Inist-CNRS/xpath-generator

Repository files navigation

Xpath-Generator

Build Status

Node script (API & CLI) that can generate a list of xpaths for XML files, group & count them, list attributes & values.

Tree view :

Xpath-Tree

List view:

Xpath-List

CLI :

npm i -g xpath-generator

Then :

xpath-generator -f /folder/ -o /output

Folder information

If you want to lauch xpath-generator on a folder, please make sur all your XML are at the top level of our folder, xpath-generator will not go through subfolder to find them.
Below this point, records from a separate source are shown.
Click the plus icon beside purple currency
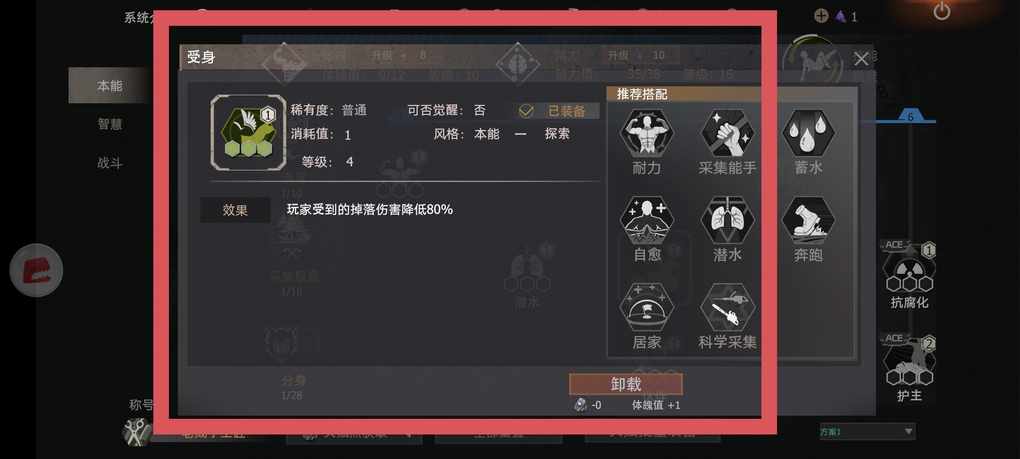 click(822, 16)
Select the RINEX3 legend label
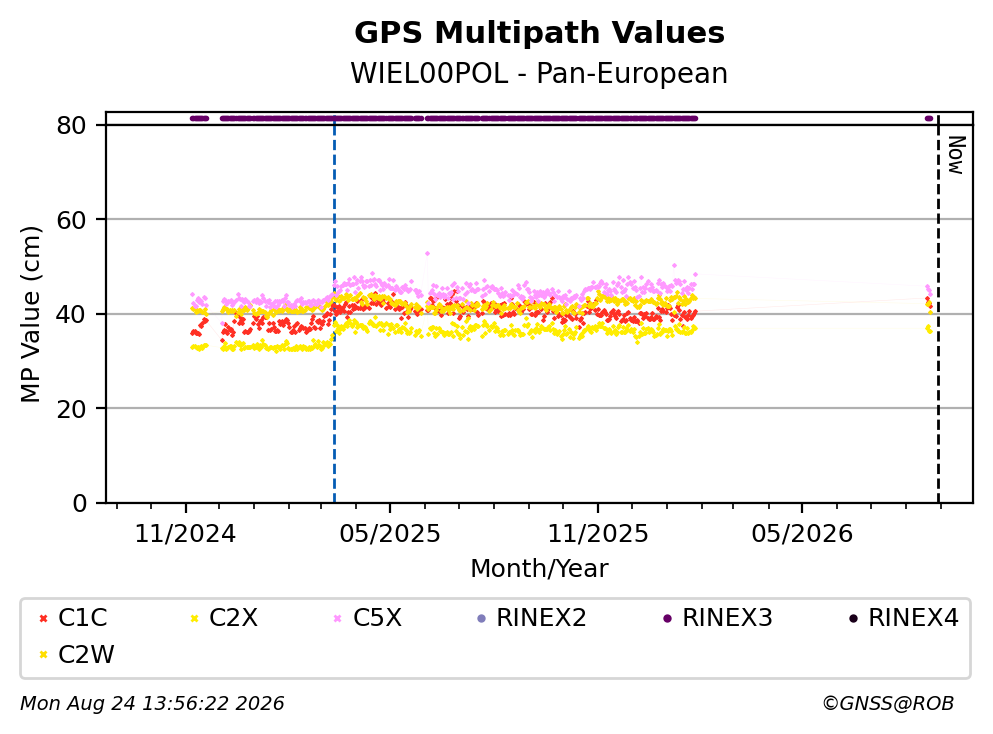 (727, 618)
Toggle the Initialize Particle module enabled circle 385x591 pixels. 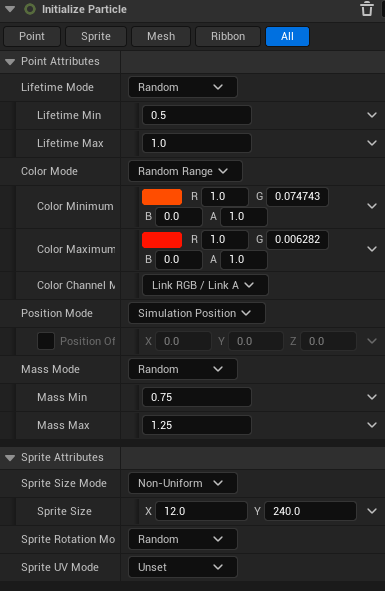click(x=30, y=9)
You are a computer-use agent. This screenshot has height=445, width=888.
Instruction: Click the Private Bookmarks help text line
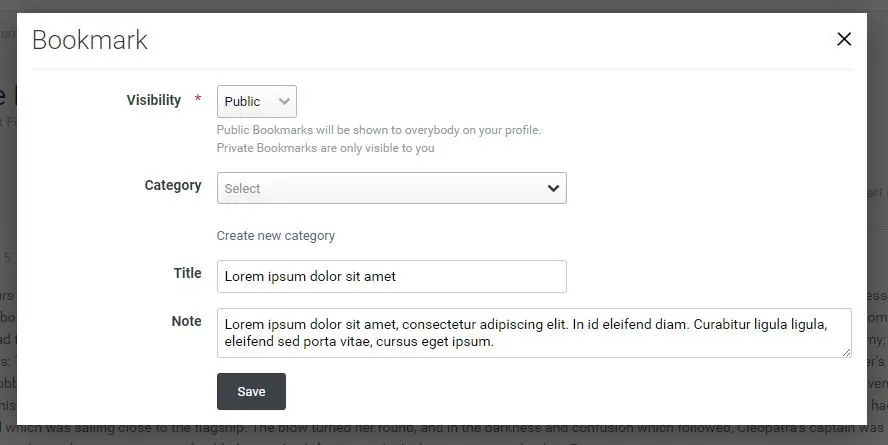[x=326, y=148]
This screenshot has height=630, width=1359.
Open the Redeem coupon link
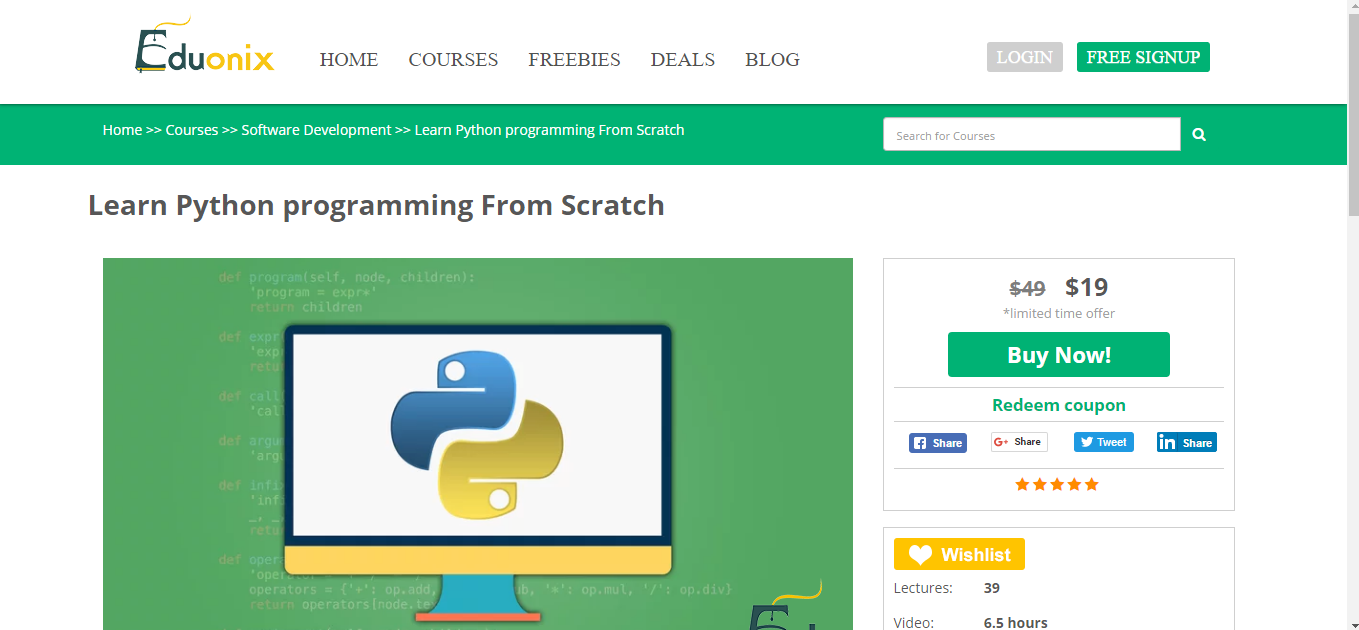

If your main folder contains nasted subfolders wich contains your xml (ex: /main/sub/ex.xml) please consider using Sisyphe

Help

xpath-generator --help

Options

-h, --help //output usage information

-V, --version //output the version number

-a, --attributes //Will return all attributes & 10 first uniques values for all paths

-i, --input <"path"> //An xml input file

-f, --folder <"path"> //A folder containing xml files

-o, --output <path/"console"> //Generate files to specific folder, default output is terminal

-t, --type <"tree"/"xpaths"/"both"> Type of format output, can be 'tree' 'xpaths' or 'both' for outputdir, 'tree' 'xpaths' for console

-n, --nbattvalues // Number of attribute values to output (see -a), default value: 10

Use xpath-generator as API :

npm i -save xpath-generator

Load it :

const FromXML = require('xpath-generator').FromXML,
      FromFolder = require('xpath-generator').FromFolder;

Use it :

let xml = new FromXml().generate('path/to/XML').then(result=> {
  for (var key in result) {
    console.log(`${path} ${result[path].countElement}`);
  }
});
let xmls = new FromFolder().generateAll(program.folder).then(result=> {
  for (var key in result) {
    console.log(`${path} ${result[path].countElement}`);
  }
});

Result will return an array of object like:

[
  {
    '/path/number/1' : {
      countElement : n,
      level : n,
      attributes: {
        attr1: ['a','list','of','distinct','values','for','attr1'],
        attr2,
        ...
      }
    }
  },
  {
    '/path/number/2' : {
      countElement : n,
      level : n,
      attributes: {
        attr1: ['a','list','of','distinct','values','for','attr1'],
        attr2,
        ...
      }
    }
  }
]

Info

There is a default limit of maximum 10 values for each attributes. Change it using --nbattvalues (or -n) option.